TASK GOAL –
Make an exact copy of the records below. Include every line.

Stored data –
◇ ◇ ◇ ◇ ◇ ◇ ◇

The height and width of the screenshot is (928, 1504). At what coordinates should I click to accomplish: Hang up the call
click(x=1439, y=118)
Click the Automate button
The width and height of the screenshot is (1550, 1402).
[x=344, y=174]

◇ ◇ ◇ ◇ ◇ ◇ ◇

EXERCISE ANSWER –
The height and width of the screenshot is (928, 1504). At what coordinates should I click to accomplish: Hang up the call
click(x=1439, y=118)
Click the Automate button
The width and height of the screenshot is (1550, 1402).
[x=344, y=174]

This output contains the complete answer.